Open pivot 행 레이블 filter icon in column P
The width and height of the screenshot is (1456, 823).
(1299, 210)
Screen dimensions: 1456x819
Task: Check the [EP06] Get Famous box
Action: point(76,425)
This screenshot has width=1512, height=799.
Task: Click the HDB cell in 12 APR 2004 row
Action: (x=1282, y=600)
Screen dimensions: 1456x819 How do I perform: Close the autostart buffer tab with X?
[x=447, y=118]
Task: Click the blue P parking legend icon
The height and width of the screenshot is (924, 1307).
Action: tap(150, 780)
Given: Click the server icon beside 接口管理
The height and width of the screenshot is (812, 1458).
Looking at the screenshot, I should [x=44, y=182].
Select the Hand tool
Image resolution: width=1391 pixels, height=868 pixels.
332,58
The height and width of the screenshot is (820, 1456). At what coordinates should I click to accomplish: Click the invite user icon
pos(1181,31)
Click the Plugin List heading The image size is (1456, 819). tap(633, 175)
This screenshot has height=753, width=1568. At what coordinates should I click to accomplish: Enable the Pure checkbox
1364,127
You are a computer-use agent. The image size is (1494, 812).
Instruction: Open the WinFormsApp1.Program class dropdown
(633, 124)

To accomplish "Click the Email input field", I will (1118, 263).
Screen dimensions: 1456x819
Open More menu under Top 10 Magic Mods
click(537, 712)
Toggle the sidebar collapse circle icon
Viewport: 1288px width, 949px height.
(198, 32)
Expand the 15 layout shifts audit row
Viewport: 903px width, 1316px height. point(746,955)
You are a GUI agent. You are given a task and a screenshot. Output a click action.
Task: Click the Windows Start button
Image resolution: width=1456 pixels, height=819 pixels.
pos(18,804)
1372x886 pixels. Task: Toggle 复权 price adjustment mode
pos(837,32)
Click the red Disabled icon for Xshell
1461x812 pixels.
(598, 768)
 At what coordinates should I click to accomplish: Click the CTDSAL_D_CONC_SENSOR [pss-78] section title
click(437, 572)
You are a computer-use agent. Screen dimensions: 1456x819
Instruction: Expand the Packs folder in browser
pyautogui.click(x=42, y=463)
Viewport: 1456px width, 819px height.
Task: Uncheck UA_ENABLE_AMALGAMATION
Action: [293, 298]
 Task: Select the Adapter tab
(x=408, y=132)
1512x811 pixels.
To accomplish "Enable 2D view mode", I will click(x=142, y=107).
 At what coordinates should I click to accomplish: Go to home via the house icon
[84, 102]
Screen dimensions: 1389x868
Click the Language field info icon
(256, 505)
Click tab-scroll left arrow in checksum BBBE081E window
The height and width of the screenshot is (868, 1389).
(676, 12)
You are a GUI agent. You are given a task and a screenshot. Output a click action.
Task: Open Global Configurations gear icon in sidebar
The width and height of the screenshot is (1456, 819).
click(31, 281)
_ _ _ _
PROMPT
Repeat the whole of the data above exactly, keeping every word.

RESPONSE
Open pivot 행 레이블 filter icon in column P
The width and height of the screenshot is (1456, 823).
(1299, 210)
Screen dimensions: 1456x819
Task: Check the [EP06] Get Famous box
Action: point(76,425)
This screenshot has width=1512, height=799.
Task: Click the HDB cell in 12 APR 2004 row
Action: (x=1282, y=600)
Screen dimensions: 1456x819 How do I perform: Close the autostart buffer tab with X?
[x=447, y=118]
Task: Click the blue P parking legend icon
The height and width of the screenshot is (924, 1307).
Action: tap(150, 780)
Given: Click the server icon beside 接口管理
The height and width of the screenshot is (812, 1458).
Looking at the screenshot, I should [x=44, y=182].
Select the Hand tool
Image resolution: width=1391 pixels, height=868 pixels.
332,58
The height and width of the screenshot is (820, 1456). At what coordinates should I click to accomplish: Click the invite user icon
pos(1181,31)
Click the Plugin List heading The image size is (1456, 819). tap(633, 175)
This screenshot has height=753, width=1568. At what coordinates should I click to accomplish: Enable the Pure checkbox
1364,127
You are a computer-use agent. The image size is (1494, 812).
Instruction: Open the WinFormsApp1.Program class dropdown
(633, 124)

To accomplish "Click the Email input field", I will (1118, 263).
Screen dimensions: 1456x819
Open More menu under Top 10 Magic Mods
click(537, 712)
Toggle the sidebar collapse circle icon
Viewport: 1288px width, 949px height.
(198, 32)
Expand the 15 layout shifts audit row
Viewport: 903px width, 1316px height. point(746,955)
You are a GUI agent. You are given a task and a screenshot. Output a click action.
Task: Click the Windows Start button
Image resolution: width=1456 pixels, height=819 pixels.
pos(18,804)
1372x886 pixels. Task: Toggle 复权 price adjustment mode
pos(837,32)
Click the red Disabled icon for Xshell
1461x812 pixels.
(598, 768)
 At what coordinates should I click to accomplish: Click the CTDSAL_D_CONC_SENSOR [pss-78] section title
click(437, 572)
You are a computer-use agent. Screen dimensions: 1456x819
Instruction: Expand the Packs folder in browser
pyautogui.click(x=42, y=463)
Viewport: 1456px width, 819px height.
Task: Uncheck UA_ENABLE_AMALGAMATION
Action: [293, 298]
 Task: Select the Adapter tab
(x=408, y=132)
1512x811 pixels.
To accomplish "Enable 2D view mode", I will click(x=142, y=107).
 At what coordinates should I click to accomplish: Go to home via the house icon
[84, 102]
Screen dimensions: 1389x868
Click the Language field info icon
(256, 505)
Click tab-scroll left arrow in checksum BBBE081E window
The height and width of the screenshot is (868, 1389).
(676, 12)
You are a GUI agent. You are given a task and a screenshot. Output a click action.
Task: Open Global Configurations gear icon in sidebar
The width and height of the screenshot is (1456, 819).
click(31, 281)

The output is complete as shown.